Tasks >>
1. Decide whether each statement (a), (b) and (c) agrees with the text on Bartram's river journey, which appears below along with the records. Answer yes or no for each, and quote the words of the text that decide it. (a) The great oak at Hibernia was still standing as late as 1940. (b) Bartram kept along the east shore. (c) Some of the women in the village near Palatka were fishing.
2. Resume the text on Bartram's river journey, which appears below with the records, at the point where it stops.

Document segment >>
##############################
His next camp was very probably in the area of Hibernia near the mouth of Clark’s Creek in Clay County, on the west bank of the river. His description of the giant live oak corresponds closely to the great oak still standing at Hibernia as late as 1940. He next stopped somewhere between Racy Point and Tocoi Creek; the description of the still lagoon indicates that it might well have been the cove at the mouth of Tocoi Creek.


Bartram kept along the west shore, probably crossing between Racy Point on the east shore and Nine Mile Point on the west, the logical place to have crossed to shorten the distances in the curving river. He spoke of “doubling a long point of land”(69)undefinedmost likely Forrester’s Point on the east shore three miles north of Palatka He described the promontory and Indian settlement on the site of Palatka. Some of the Indian youths were fishing; others were shooting frogs with bows and arrows. Some of the women were hoeing corn. Bartram reported a large orange grove at one end of the village with trees large and carefully pruned and the ground beneath them clean, open and airy. Several hundred acres were cleared for cultivation around the village, much of which was planted in corn, beans, potatoes, squash, pumpkins, melons and tobacco.
##############################
Provided information >>
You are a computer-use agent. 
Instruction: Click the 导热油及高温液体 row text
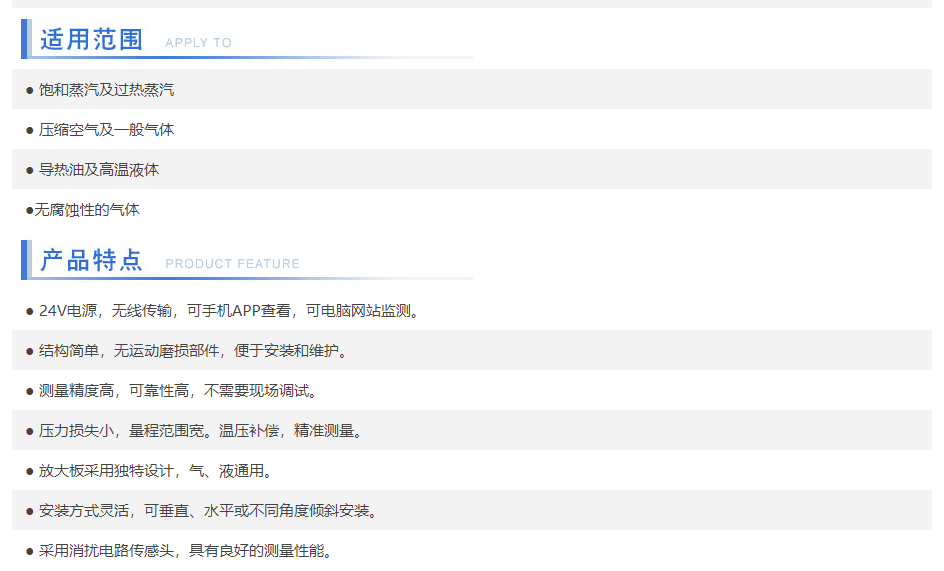99,170
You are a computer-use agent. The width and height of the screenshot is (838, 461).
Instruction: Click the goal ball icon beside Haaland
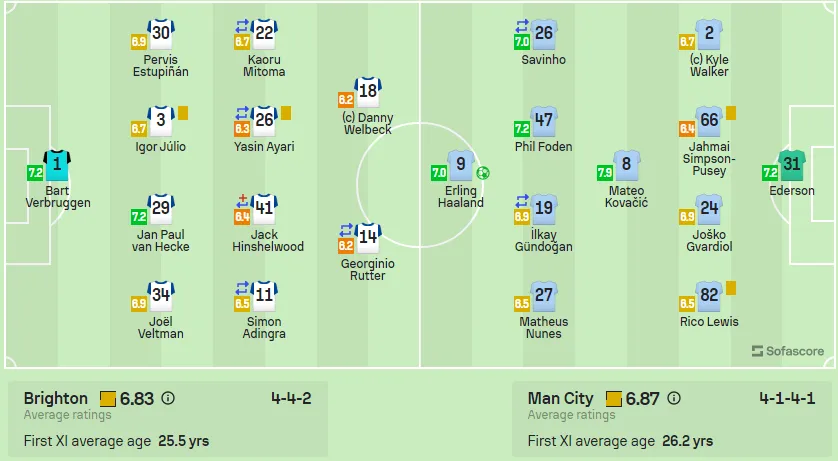point(483,173)
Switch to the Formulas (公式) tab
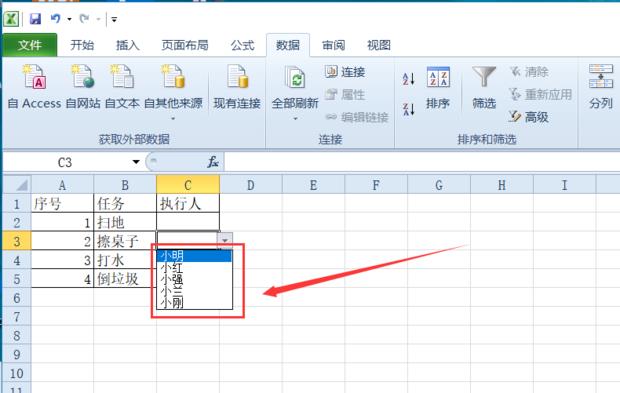 coord(242,45)
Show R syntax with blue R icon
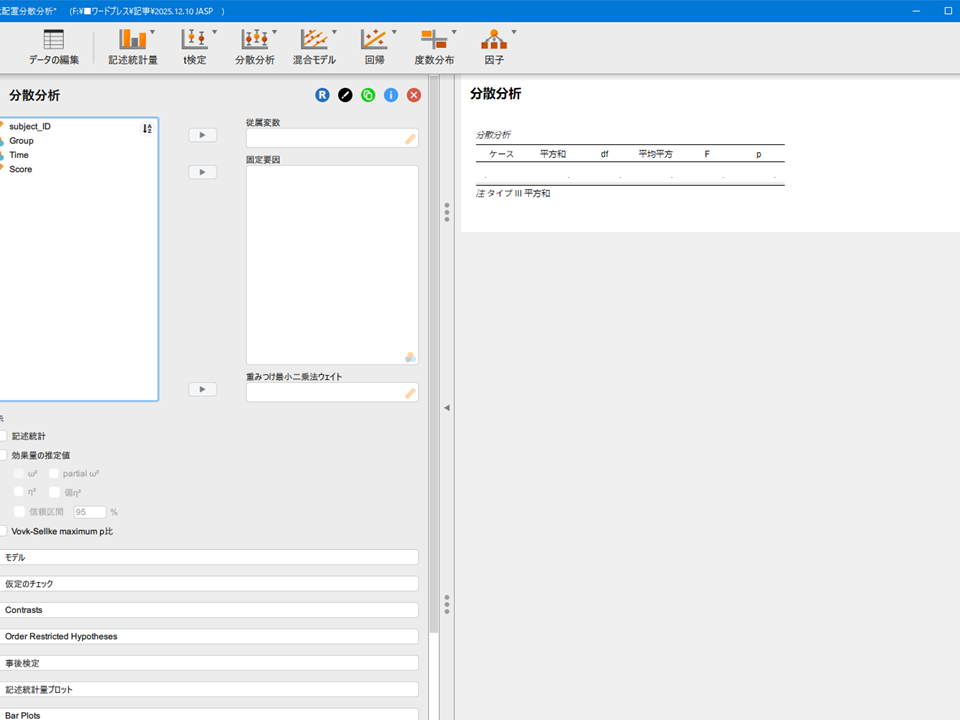960x720 pixels. point(322,95)
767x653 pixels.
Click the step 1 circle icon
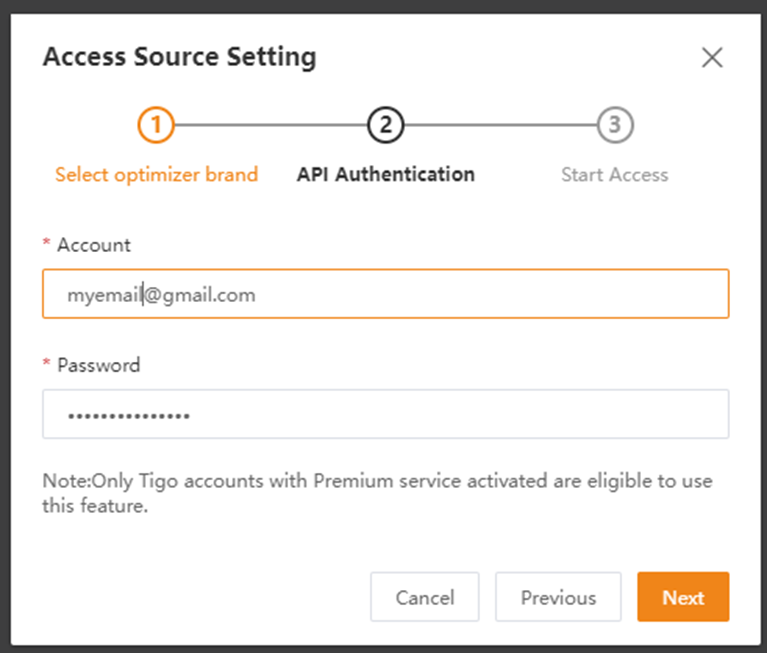[x=156, y=125]
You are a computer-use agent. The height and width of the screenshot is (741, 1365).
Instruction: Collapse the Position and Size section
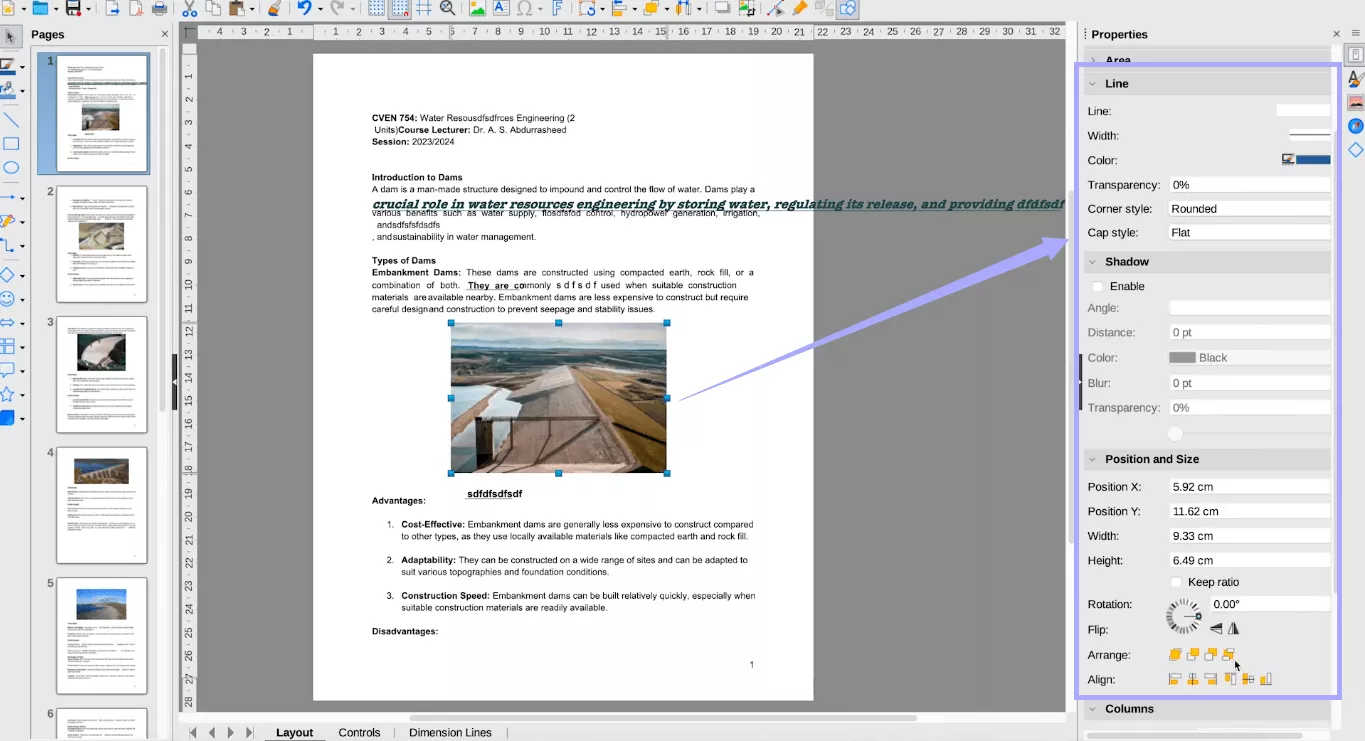tap(1091, 459)
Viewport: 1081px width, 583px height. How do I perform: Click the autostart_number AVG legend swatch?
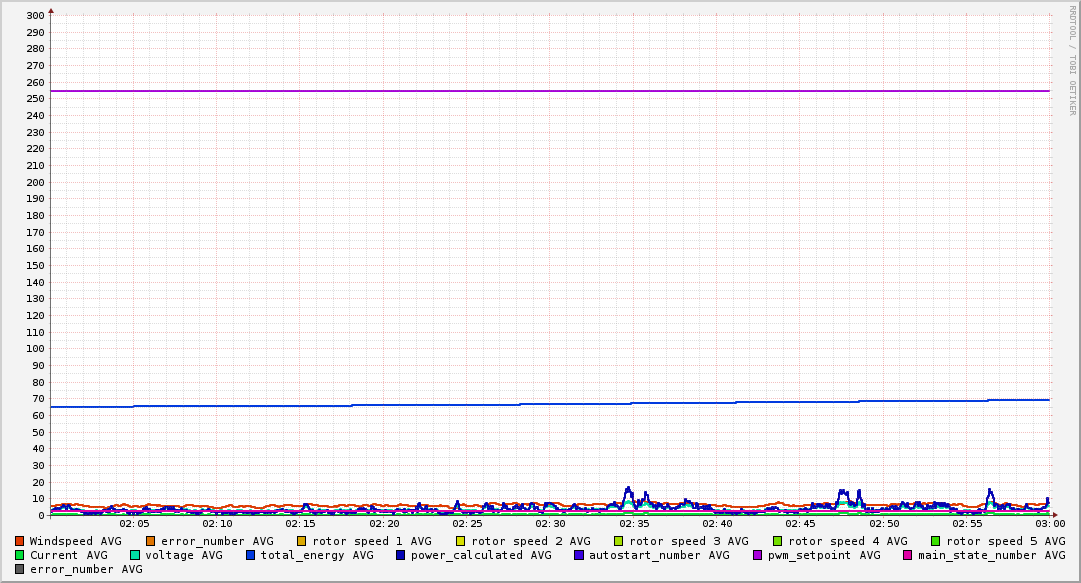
##############################
Written responses >>
1.
(a) Yes: "the great oak still standing at Hibernia as late as 1940."
(b) No: "Bartram kept along the west shore."
(c) No: "Some of the Indian youths were fishing" and "Some of the women were hoeing corn."

2.
Bartram stopped at Rollestown (or Charlotia), located on the east shore of the river between East Palatka and San Mateo. Rollestown was a social experiment in settlements under the direction of Denys Rolle, who peopled his grant with vagrants, beggars, debtors and women of the street. It was first established in 1764 and led a fitful existence, receiving occasional shiploads of shiftless settlers who soon drifted elsewhere. At the time of Bartram’s visit in 1774, only the overseer and the blacksmith and their families were in residence. Florida Power and Light Company now has a generating plant on the site of this ill-fated settlement.


At Rollestown Bartram secured directions to the island to which the traders had removed their goods at the time of the Indian raids. This was Murphy’s Island, about seven miles up river from Rollestown. It is a large, shell-based island with low swampy areas at each end but a high and hammocky section in the middle. It lies just up river from Dunn’s Creek. Upon arrival there, Bartram found that his chest and its contents were intact and would shortly be removed with the trade goods back to the Lower Store, so he went on to the store.


Stokes Landing’ site of the Lower Store, is now a fishing camp, facing Stokes Island a short distance off shore. According to local tradition, the store stood in a grove of live oak trees (still standing) some hundred yards west of the landing, for here some very old bricks from a well or chimney were excavated. Some Seminole pottery has also been recovered from this site.


A few days after his arrival at the Lower Store in April, Bartram joined a trading party preparing to leave for the trading house on the Alachua Savanna near the Indian village of Cuscowilla on Tuscawilla Lake near present Micanopy. (Micanopy is in Alachua County; it was the first permanent white settlement in that county and was earlier known as Wanton and later as Fort Defiance.) Cuscowilla was founded by the famed Chief Cowkeeper of the Creeks. Chief Payne of Cuscowilla gave his name to Payne’s Prairie (the Alachua savanna) and Chief Micanopy gave his name to the town which now stands on the site of Cuscowilla.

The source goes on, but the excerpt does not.